April 29, 2022
Working student Boogie Alcantara (Vince Rillon) lived with his parents and younger siblings in their small bakery. One night, he severely injured a guy Raji (Juami Gutierrez) whom he saw romancing his masseuse girlfriend Monica (AJ Raval). His frantic mother Belen (Irma Adlawan) immediately brought Boogie to her brother, policeman Marlon (Mark Anthony Fernandez), with the hope that he can help Boogie out in his present predicament.
It turned out that Raji was the son of a Muslim family headed by Mohammed (Julio Diaz). The aggrieved father immediately sent his elder son Ahmed (Raion Sandoval) to go look for Boogie. Meanwhile, Boogie was hiding out in the house of Marlon's brutish right-hand man TJ (Felix Roco). Both camps went at each other's throats on a round robin of escalating threats and intimidation, eventually blowing up into an inevitable mess of bloody carnage.
The very first scene right off showed a sadistic Mark Anthony Fernandez and his men inflicting brutal torture on a helpless naked woman (Cataleya Surio) who had her hands tied up over her head. From this opening scene alone, we are immediately warned that this film was not going to shirk from nudity and gore. And as promised, we will get exactly that gratuitously graphic display of sex and violence that Vivamax is known for.
Ever since his Vivamax debut in "Siklo" (2022), Vince Rillon is on a roll portraying regular guys who were thrust into various sexually-stimulating situations with various voluptuous women. This time Rillon gets to cavort with the original Vivamax princess, AJ Raval, who now has to step up her own game as the Vivamax stable of nymphets is now teeming with several other ladies who are just as willing to bare and more.
One of these promising sirens is Denise Esteban who gets a top billing on the poster, despite having a role that is secondary at best, even not entirely necessary.
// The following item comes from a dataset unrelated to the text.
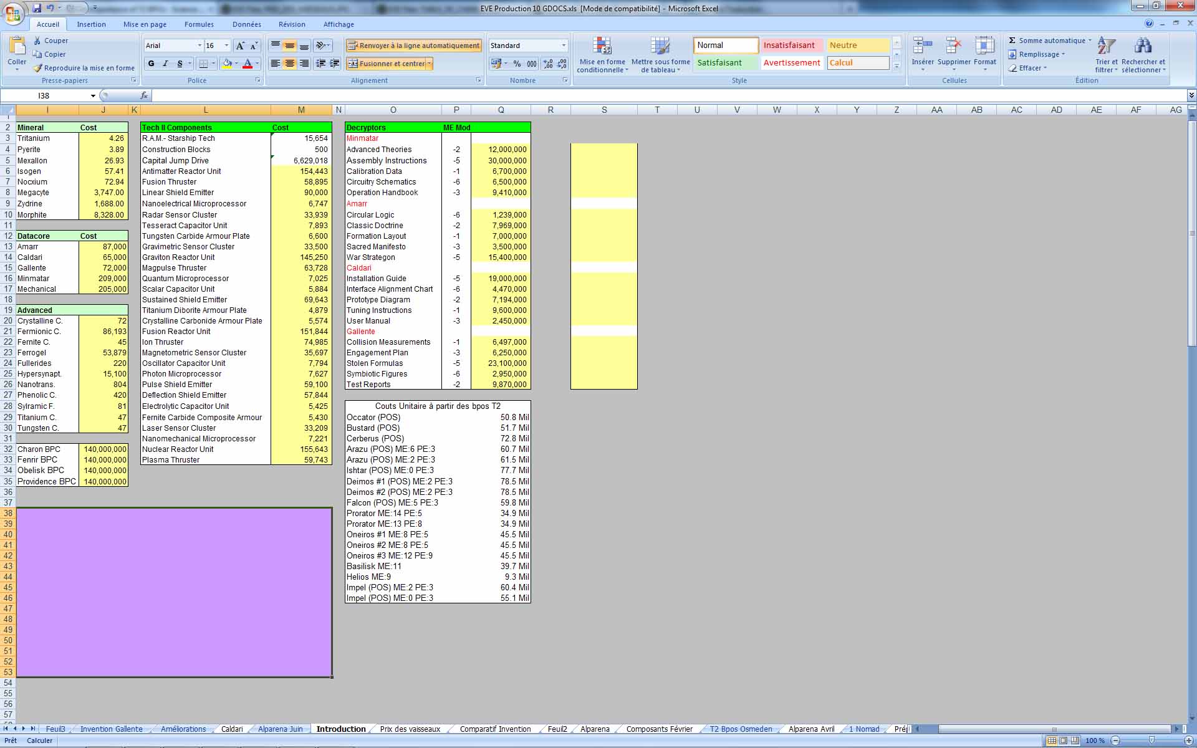Apply the Insatisfaisant cell style
This screenshot has width=1197, height=748.
(x=789, y=46)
She played the role of as TJ's illiterate younger sister who was apparently being abused without her full understanding, a pitiful character who was there to show Boogie's sense of compassion. That final scene of hers holding a white teddy bear was a haunting one.
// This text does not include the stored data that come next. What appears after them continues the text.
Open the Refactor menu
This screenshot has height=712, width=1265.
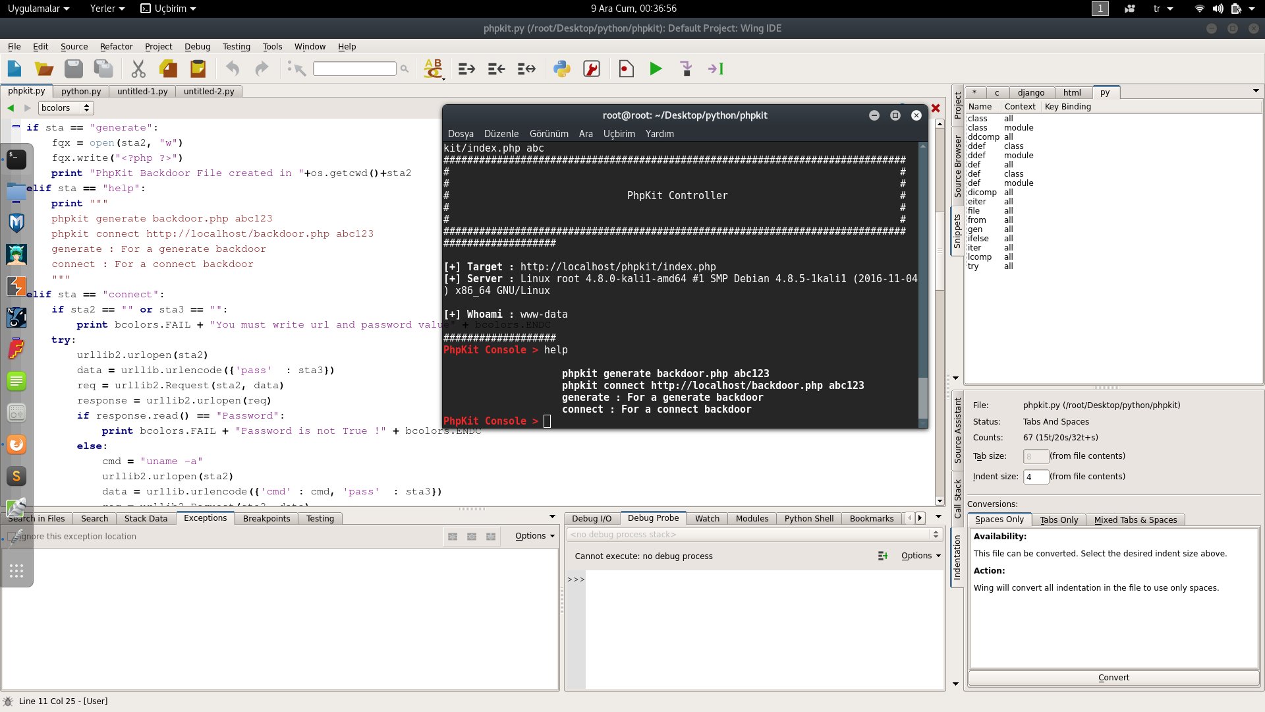click(x=116, y=47)
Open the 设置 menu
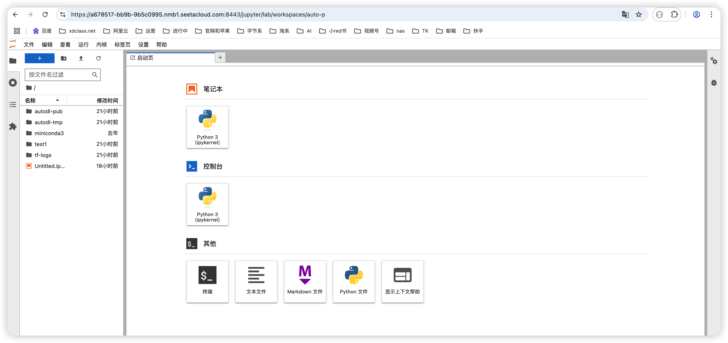This screenshot has height=343, width=728. pos(143,45)
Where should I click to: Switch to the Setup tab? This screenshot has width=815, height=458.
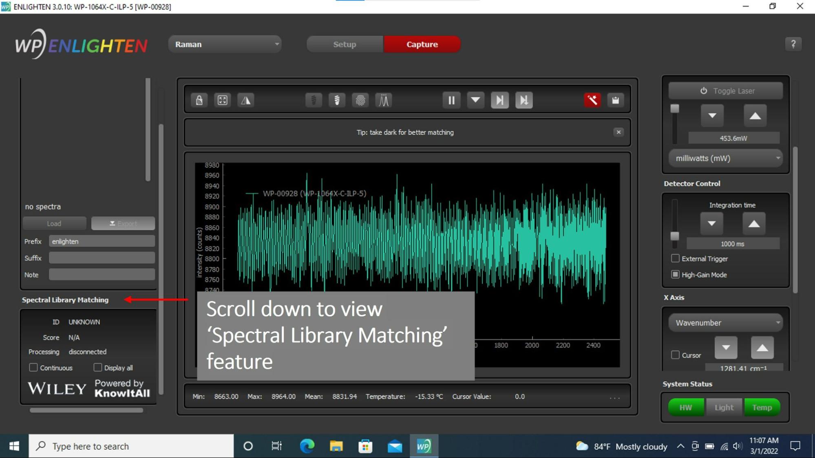pos(345,44)
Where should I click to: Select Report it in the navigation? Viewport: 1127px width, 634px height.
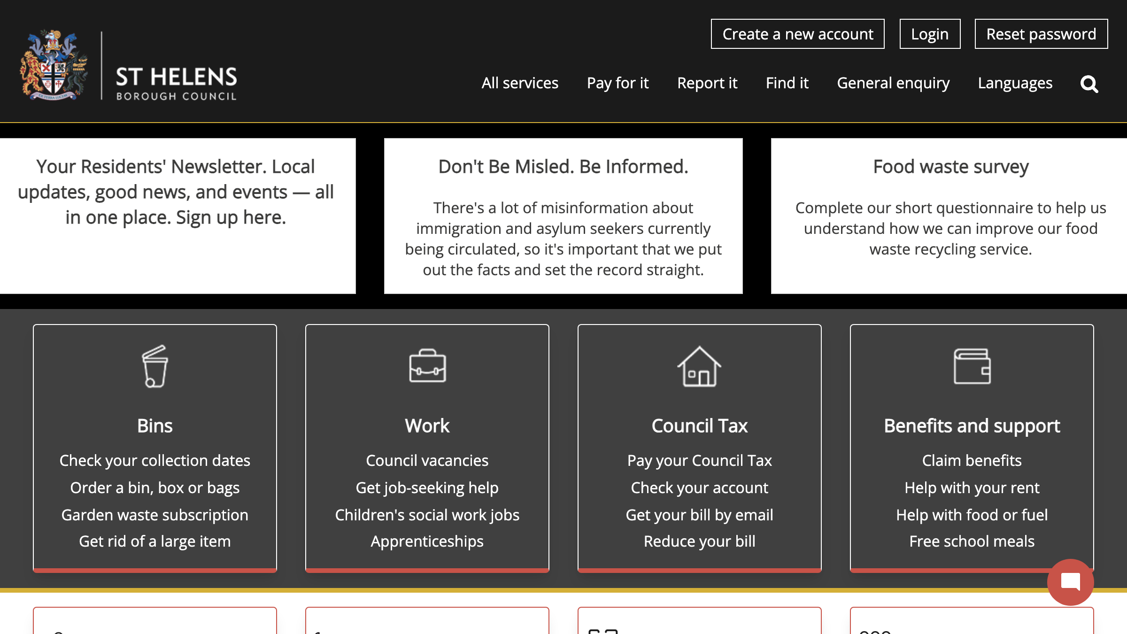(707, 83)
The name of Brillante Mendoza may be seen above the title, but he is the producer here, not the director. He handed the reins over to Daniel Palacio, who told Boogie's harrowing tale in a brisk engaging manner with interesting camera angles, only interrupted with extraneous sex scenes for that Vivamax branding. Its main distinguishing aspect was its extreme torture violence which is definitely not for the faint at heart. 5/10.